The publishers hope “that The Wall In My Head will prompt discussion about the events of ’89 and their relevance to today’s world.” To encourage exchange of ideas, Three Percent has asked a variety of writers, translators, scholars, and witnesses to the events of those last years of the Cold War, to contribute to a blog that will grow online over the next few months. “Their dispatches will range from discussions of the contents of the book to observations about current events and important anniversaries, as well as posts on the art, photography and film of the last years of the Cold War. The blog begins with a post by Oana Sanziana Marian about Dan Sociu’sUrbancholia.” Those wishing to contribute to the blog are invited to write to
Readers of literature in translation should be pleased to see that The Wall in My Head has a table of contents that includes:
Introduction by Keith Gessen
From The Art of the Novel by Milan Kundera (Translated by Linda Asher)
From Paris Lost by Wladimir Kaminer (Translated by Liesl Schillinger)
From Omon Ra by Victor Pelevin (Translated by Andrew Bromfield)
“Petition” by Mihály Kornis (Translated by Ivan Sanders)
From Moving House by Paweł Huelle (Translated by Michael Kandel)
“Nabokov in Brasov” by Mircea Cărtărescu (Translated by Julian Semlian)
From Waltz for K by Dmitri Savitski (Translated by Kingsley Shorter)
“On Eugen Jebeleanu” by Matthew Zapruder
Poems from Secret Weapon by Eugen Jebeleanu (Translated by Matthew Zapruder)
From Imperium by Ryszard Kapuściński (Translated by Klara Glowczewska)

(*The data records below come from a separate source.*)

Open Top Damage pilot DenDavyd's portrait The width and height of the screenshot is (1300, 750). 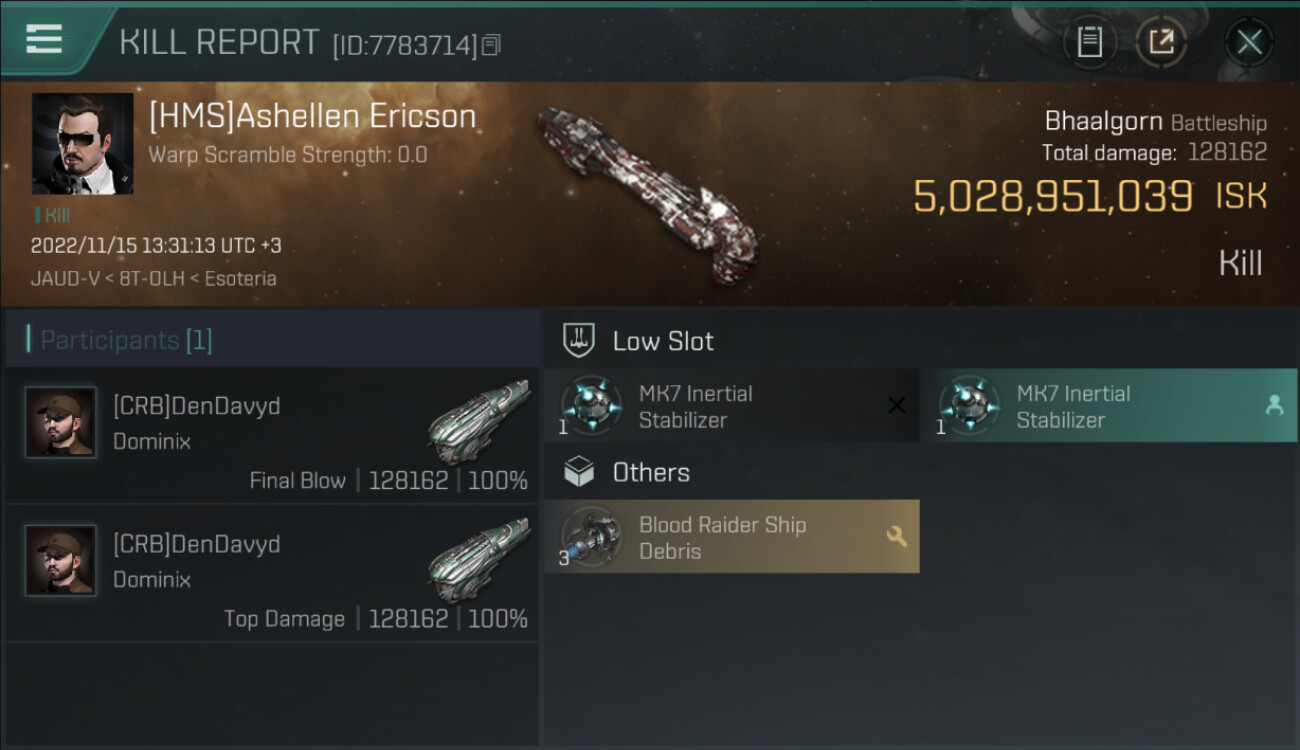point(61,560)
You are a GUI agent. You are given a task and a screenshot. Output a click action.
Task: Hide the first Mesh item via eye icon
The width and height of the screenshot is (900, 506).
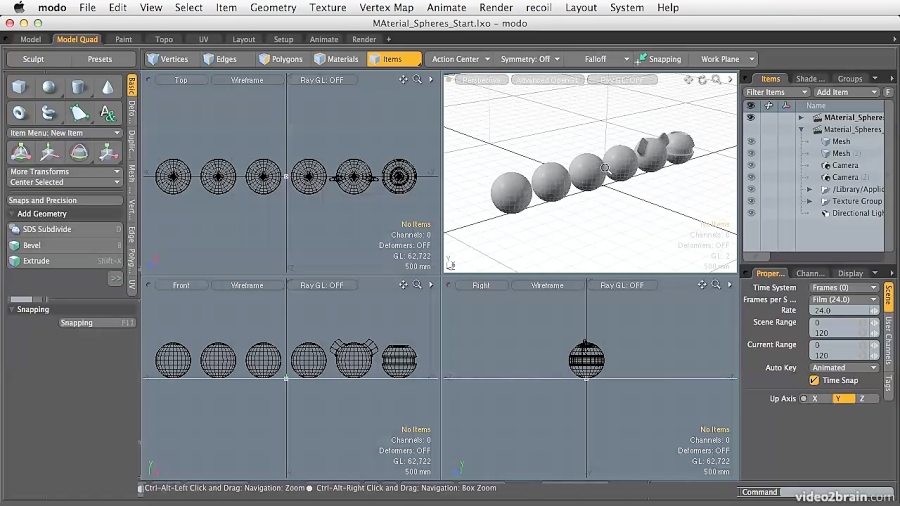[x=751, y=142]
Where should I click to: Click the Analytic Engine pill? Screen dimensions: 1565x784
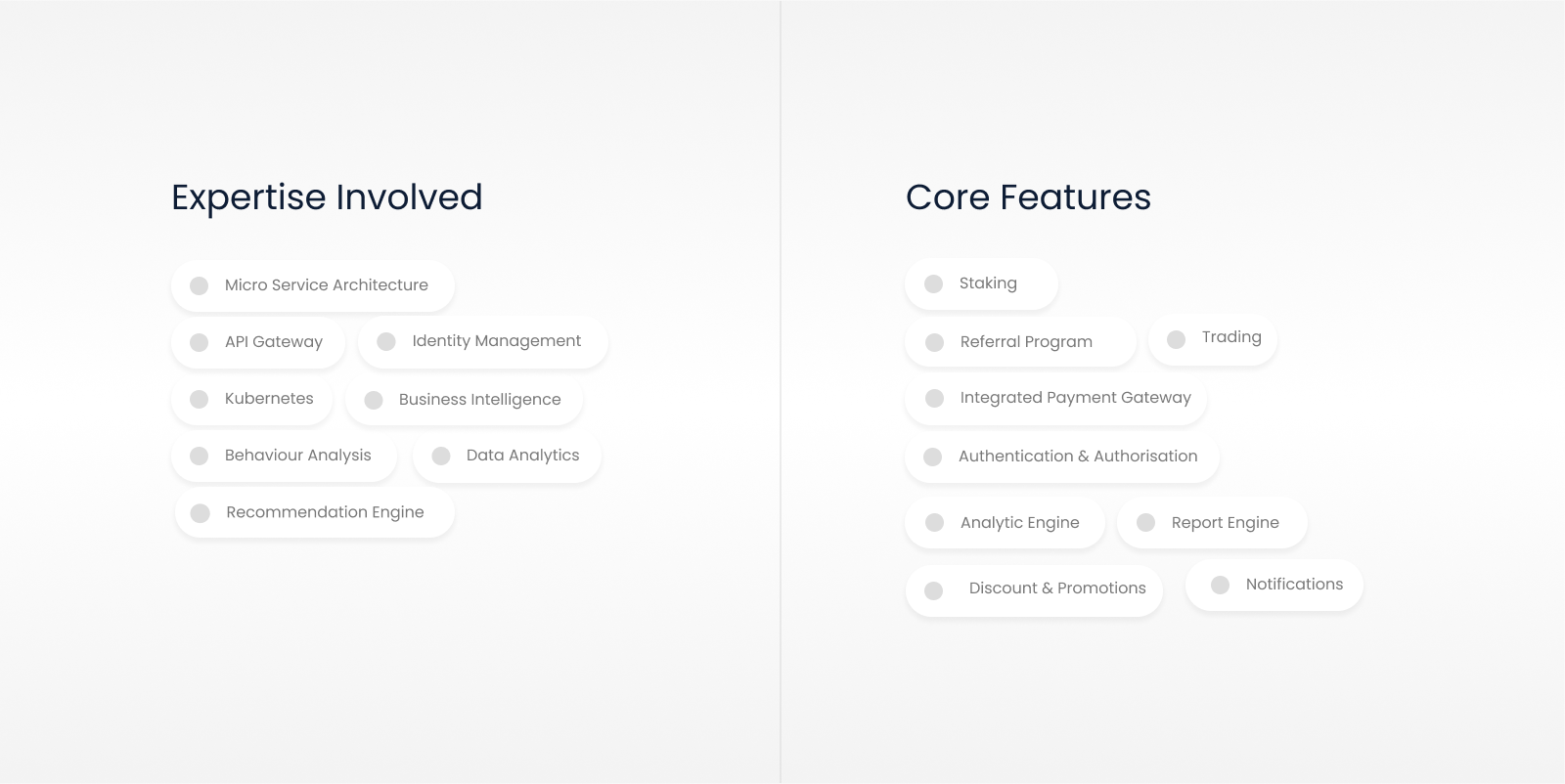click(1005, 523)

From The Tower by Uwe Tellkamp (Translated by Annie Janusch)
“My Grandmother the Censor” by Masha Gessen
From The Wall Jumper by Peter Schneider (Translated by Leigh Hafrey)
“Farewell to the Queue” by Vladimir Sorokin (Translated by Jamey Gambrell)
“Tower of Song: How the Plastic People of the Universe Helped to Shape the Velvet Revolution” by Paul Wilson
“The Revenge” by Annett Gröschner (Translated by Ingrid Lansford)
“The Souvenirs of Communism” by Dubravka Ugrešić (Translated by Ellen Elias-Bursać)
“The Road to Bornholm” by Durs Grünbein (Translated by Ingrid Lansford)
“Regardless of the Cost: Reflections on Péter Esterházy’s Revised Edition“ by Judith Sollosy
“Author’s Preface to Revised Edition“ by Péter Esterházy (Translated by Judith Sollosy)
From Mandarins by Stanislav Komárek (Translated by Melvyn Clarke)
“Brother and Sister” by Christhard Läpple (Translated by Steven Rendall)
“Faraway, So Gross” by Dorota Masłowska (Translated by Benjamin Paloff)
From Urbancholia by Dan Sociu (Translated by Oana Sanziana Marian)
“That Fear” by Andrjez Stasiuk (Translated by Michael Kandel)
“Speech at the Opening Session of the 13th German Bundestag” by Stefan Heym (Translated by John K. Cox)
“The Life and Times of a Soviet Capitalist” by Irakli Iosebashvili
“The War Within” by Maxim Trudolubov (Translated by Alexei Bayer)
“Any Beach But This” by David Zábranský (Translated by Robert Russell)
“The Noble School” by Muharem Bazdulj (Translated by John K. Cox)

About this issue

This July, The Observer Translation Project leaves its usual format to present a special CRISIS ISSUE. Things are tough all over. Hard Times suddenly feels like the book of the moment. The global economic crisis impacts life as we know it, and viewed from Bucharest the effects reverberate in domains that include geo-politics and publishing in Romania and abroad, with the crisis at The Observer Translation Project as an instance of a universal phenomenon. read more...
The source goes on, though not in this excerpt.